Senator Coleman had plenty of opportunity to review Paulose's
qualifications before helping push her from "interim" to
"Senate-confirmed". She has a glossy legal resume -- Dorsey and Whitney,
Department of Justice -- but is that resume thick? Precedent says that
even Assistant U.S. Attorneys should have several years of jury trial experience
before being considered for a job. Did Paulose have such pointed
experience that it warranted a catapult shot to the front of the class?
This question doesn't address the management aspect of being a U.S.
Attorney. As reported, the mass resignations were caused mainly by
Paulose's management style (or lack thereof). Where in her resume did it
say she had experience in a legal management environment? Three months
serving under Alberto Gonzales and Paul McNulty at the DoJ? That's it?

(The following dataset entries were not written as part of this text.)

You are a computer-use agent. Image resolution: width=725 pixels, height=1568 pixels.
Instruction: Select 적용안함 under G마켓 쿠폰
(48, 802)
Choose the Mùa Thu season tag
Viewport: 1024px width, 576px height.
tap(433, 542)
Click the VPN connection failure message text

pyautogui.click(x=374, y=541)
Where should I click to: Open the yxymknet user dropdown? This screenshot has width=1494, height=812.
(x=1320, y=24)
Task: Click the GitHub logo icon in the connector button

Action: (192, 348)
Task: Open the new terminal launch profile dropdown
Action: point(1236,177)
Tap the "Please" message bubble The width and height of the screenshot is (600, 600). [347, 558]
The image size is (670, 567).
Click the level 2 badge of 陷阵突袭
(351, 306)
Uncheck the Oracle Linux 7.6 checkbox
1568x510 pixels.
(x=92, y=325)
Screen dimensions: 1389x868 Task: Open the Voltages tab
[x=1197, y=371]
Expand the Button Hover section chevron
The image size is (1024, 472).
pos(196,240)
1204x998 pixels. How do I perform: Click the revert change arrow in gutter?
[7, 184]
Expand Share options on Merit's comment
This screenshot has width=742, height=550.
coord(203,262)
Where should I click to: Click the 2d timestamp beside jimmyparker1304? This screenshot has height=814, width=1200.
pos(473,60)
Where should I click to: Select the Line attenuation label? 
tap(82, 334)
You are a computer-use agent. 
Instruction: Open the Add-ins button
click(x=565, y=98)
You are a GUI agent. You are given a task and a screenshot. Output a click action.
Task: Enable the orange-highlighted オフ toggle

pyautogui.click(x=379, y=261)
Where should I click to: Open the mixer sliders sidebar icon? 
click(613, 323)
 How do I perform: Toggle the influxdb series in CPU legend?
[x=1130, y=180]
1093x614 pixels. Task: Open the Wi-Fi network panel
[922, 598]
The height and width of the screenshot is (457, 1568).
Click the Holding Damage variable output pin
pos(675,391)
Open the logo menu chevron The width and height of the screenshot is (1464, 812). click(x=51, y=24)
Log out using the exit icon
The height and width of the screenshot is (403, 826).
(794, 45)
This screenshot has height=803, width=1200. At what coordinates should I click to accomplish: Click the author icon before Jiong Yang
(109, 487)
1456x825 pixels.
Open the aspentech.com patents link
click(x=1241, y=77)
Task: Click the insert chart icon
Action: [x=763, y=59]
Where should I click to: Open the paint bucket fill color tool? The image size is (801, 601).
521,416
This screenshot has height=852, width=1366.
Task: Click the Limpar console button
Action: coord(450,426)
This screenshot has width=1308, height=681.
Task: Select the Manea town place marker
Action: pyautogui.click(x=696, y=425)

Rachel Paulose's failings are her own, and we will learn more about
them in the coming weeks. But don't let Norm Coleman off the hook,
either. He had at least nine months to review Paulose's experience for all
aspects of the job into which she was thrust. Being disappointed in her
performance doesn't absolve the Senator from his responsibility for helping
confirm her appointment.
Senator Coleman should assume that responsibility, and accept that it
is himself, and not only Paulose, in whom he should be disappointed.
And we have more from the diaries at Minnesota Campaign Report. This work by mswsm asks some very important questions, including Paulose's campaign contributions to Senator Coleman totalling $1500, $1000 after she secured his support.
As this scandal unfolds, should Coleman return this money?